À faire:
(1) D'après le texte sur la stratégie marketing de Djamo et Wave, depuis quelle année Djamo propose-t-il le paiement par QR code ?
(2) Reprenez le texte sur la concurrence entre Djamo et Wave à partir de sa dernière phrase.

Texte retenu:
════════════════════

Si, le marketing est une histoire de stratégie sur un marché compétitif comme celui de la fintech en Côte d’Ivoire. Alors certains fintechs ne manquent pas d’imagination pour rester toujours compétitif sur le marché. Le cas de Djamo et Wave.
Nous partageons avec vous l’analyse de la stratégie marketing des fintechs Djamo et Wave dans la promotion des leurs services de paiement par QR Code. Par Par Jean Titus Senami Mire Alavor Responsable marketing chez Kyaro events.
Djamo vs Wave une histoire de marketing et de compétitivité
Il part d’un constat simple : Djamo propose le service de paiement par QR code depuis 2024. Mais presque personne ne le sait. Pour lui, ce n’est pas un problème de technologie, c’est un échec de diffusion marketing.
Parce que selon lui en Afrique, le QR code joue le même rôle que le NFC (Apple Pay) en Europe : le levier clé pour ancrer un moyen de paiement dans les usages quotidiens. Il explique que pendant que Wave rend son service de paiement par QR omniprésent sur le terrain, Djamo laisse un produit stratégique dans l’ombre. Comme résultat : Wave capte l’habitude et le volume, et renforce sa position avec une carte à 1 % de frais.

════════════════════

Enregistrements présentés:
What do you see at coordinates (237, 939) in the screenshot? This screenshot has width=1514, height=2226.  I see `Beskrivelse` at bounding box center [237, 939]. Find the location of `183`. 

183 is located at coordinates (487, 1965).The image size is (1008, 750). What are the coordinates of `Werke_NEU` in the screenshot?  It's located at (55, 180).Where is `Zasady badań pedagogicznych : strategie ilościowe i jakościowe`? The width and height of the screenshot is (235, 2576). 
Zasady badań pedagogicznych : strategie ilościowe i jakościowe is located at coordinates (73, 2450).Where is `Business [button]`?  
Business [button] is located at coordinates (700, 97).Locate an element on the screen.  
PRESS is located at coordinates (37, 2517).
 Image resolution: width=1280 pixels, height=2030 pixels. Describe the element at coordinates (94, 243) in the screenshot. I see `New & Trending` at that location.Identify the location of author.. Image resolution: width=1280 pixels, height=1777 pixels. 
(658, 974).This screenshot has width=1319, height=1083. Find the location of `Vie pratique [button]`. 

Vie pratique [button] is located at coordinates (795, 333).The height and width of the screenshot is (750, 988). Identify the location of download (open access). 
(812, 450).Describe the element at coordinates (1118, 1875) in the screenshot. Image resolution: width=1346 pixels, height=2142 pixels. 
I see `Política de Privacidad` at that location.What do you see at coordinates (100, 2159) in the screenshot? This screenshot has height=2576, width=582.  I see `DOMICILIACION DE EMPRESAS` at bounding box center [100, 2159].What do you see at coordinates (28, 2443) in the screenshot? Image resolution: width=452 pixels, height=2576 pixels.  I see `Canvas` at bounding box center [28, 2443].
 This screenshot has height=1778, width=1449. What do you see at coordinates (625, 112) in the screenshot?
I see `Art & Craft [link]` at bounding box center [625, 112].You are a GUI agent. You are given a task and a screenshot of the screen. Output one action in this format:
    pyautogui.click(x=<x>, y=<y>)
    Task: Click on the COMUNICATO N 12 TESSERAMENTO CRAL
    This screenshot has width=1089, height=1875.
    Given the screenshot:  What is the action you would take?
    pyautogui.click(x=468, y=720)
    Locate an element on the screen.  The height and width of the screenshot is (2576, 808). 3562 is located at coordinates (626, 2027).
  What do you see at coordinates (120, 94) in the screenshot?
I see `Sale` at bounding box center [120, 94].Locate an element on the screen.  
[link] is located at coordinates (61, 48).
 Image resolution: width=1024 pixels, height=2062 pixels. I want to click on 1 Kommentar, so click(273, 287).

════════════════════

Réponses par tâche:
(1) Depuis 2024.

(2)
L’usage prime toujours sur la technologie dans la fintech
Selon ses explications, un bon produit sans visibilité ne concurrence rien et la bancarisation se gagne dans l’usage, pas dans les features cachées. avant d’ajouter qu’il faut une véritable stratégie pour que les Ivoiriens adoptent massivement le paiement par QR code. Parce que c’est un usage simple, rapide et parfaitement adapté au terrain.
Selon son constat, ce qui est difficile à comprendre, c’est que Djamo dispose déjà de cette solution, mais sans réelle stratégie de diffusion ni de pédagogie autour du produit. Pendant ce temps, Wave avance et risque de reproduire face à Djamo ce qu’il a déjà fait face à Orange et à d’autres acteurs.
Il conclu que dans les usages des paiements, l’usage prime toujours sur la technologie. Et l’usage se construit par la stratégie, pas par la simple existence d’un produit.